═════ Data to use ═════

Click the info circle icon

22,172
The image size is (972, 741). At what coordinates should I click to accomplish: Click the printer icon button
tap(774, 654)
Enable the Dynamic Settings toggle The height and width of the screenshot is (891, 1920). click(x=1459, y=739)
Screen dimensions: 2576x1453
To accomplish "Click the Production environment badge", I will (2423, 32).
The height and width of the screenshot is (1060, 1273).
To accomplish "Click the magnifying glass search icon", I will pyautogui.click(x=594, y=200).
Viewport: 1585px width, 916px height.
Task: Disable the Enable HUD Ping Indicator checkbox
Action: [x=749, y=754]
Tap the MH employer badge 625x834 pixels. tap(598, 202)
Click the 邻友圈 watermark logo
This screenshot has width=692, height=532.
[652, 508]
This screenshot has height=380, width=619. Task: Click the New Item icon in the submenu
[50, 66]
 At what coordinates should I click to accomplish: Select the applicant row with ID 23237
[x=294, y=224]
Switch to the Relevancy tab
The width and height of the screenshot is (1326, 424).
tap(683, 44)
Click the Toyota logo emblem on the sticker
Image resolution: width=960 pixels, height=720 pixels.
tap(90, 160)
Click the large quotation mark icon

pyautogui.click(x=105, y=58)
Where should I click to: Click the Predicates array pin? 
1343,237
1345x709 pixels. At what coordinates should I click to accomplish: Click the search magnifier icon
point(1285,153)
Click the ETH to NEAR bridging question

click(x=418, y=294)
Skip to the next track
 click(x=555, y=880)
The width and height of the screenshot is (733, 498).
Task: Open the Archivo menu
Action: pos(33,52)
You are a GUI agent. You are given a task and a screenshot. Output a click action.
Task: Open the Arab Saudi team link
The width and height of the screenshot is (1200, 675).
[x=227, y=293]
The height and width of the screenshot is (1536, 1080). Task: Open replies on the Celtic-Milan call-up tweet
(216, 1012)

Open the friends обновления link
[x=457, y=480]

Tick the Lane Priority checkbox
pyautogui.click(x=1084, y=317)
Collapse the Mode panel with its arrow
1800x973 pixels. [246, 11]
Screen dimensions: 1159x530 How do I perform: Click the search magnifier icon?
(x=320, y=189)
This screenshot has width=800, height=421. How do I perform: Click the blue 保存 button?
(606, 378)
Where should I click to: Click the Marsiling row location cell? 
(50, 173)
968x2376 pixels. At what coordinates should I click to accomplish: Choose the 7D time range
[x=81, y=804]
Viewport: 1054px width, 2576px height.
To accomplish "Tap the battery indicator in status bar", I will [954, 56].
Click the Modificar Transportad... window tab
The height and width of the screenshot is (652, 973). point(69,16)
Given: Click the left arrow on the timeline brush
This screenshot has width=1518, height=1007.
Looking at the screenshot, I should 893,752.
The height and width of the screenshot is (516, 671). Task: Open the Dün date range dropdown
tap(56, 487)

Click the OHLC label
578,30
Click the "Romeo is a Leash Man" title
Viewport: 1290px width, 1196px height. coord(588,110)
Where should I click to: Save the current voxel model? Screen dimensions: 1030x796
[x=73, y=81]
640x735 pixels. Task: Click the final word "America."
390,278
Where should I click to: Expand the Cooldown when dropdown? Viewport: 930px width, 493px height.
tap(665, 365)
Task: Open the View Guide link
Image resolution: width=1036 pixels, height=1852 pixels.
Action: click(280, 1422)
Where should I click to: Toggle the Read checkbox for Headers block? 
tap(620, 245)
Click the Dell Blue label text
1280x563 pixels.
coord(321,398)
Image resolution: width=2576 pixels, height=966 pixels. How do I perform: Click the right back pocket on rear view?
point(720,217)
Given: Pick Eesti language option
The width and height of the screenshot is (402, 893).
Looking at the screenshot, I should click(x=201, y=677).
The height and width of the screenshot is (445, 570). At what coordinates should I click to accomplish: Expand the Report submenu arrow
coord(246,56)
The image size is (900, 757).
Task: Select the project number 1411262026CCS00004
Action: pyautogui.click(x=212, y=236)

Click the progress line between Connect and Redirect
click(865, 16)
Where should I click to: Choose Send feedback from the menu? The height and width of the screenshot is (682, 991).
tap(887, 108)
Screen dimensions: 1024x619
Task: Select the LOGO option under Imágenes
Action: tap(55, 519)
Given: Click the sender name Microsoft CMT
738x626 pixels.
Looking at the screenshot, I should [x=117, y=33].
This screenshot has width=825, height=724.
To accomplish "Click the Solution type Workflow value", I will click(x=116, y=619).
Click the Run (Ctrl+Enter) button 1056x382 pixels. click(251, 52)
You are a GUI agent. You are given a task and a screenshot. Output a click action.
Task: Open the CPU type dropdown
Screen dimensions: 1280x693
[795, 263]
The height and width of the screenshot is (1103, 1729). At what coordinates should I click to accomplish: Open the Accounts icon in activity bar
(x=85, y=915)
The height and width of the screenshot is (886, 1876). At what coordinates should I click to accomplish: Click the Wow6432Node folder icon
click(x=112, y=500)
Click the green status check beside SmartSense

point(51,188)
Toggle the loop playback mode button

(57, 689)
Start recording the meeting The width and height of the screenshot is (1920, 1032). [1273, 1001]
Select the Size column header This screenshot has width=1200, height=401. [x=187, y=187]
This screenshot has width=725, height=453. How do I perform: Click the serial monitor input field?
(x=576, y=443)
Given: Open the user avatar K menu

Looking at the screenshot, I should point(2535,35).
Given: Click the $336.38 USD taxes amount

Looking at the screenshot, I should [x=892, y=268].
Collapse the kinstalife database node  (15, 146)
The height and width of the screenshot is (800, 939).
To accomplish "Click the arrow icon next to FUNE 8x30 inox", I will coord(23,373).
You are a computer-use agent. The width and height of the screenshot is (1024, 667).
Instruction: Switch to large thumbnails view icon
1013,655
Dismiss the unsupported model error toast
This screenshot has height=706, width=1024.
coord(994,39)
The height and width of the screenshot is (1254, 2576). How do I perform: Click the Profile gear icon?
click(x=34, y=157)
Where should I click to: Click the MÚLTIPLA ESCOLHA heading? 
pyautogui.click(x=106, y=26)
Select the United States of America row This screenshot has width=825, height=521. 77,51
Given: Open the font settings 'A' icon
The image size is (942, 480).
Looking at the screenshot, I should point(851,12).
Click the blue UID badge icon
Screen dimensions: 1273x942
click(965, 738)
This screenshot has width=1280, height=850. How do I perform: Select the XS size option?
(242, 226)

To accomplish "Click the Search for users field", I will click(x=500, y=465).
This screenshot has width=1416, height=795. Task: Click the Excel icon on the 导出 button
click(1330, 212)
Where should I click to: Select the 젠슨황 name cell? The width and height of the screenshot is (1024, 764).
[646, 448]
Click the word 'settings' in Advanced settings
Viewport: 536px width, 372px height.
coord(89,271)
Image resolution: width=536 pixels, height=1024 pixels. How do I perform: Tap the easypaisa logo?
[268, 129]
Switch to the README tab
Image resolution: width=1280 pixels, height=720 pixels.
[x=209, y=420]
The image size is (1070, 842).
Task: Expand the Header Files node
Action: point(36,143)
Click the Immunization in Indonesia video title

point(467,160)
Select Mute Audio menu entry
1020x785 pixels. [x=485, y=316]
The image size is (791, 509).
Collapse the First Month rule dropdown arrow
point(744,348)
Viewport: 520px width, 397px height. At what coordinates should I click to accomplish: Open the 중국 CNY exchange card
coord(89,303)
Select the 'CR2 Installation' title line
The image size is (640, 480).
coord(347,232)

═════

• [Exercise] The output should be exactly the lines above from the line containing "Screen dimensions: 2576x1453" to the line containing "The height and width of the screenshot is (1060, 1273).", inclusive, with no other lines.

• [Solution for this task]
Screen dimensions: 2576x1453
To accomplish "Click the Production environment badge", I will (2423, 32).
The height and width of the screenshot is (1060, 1273).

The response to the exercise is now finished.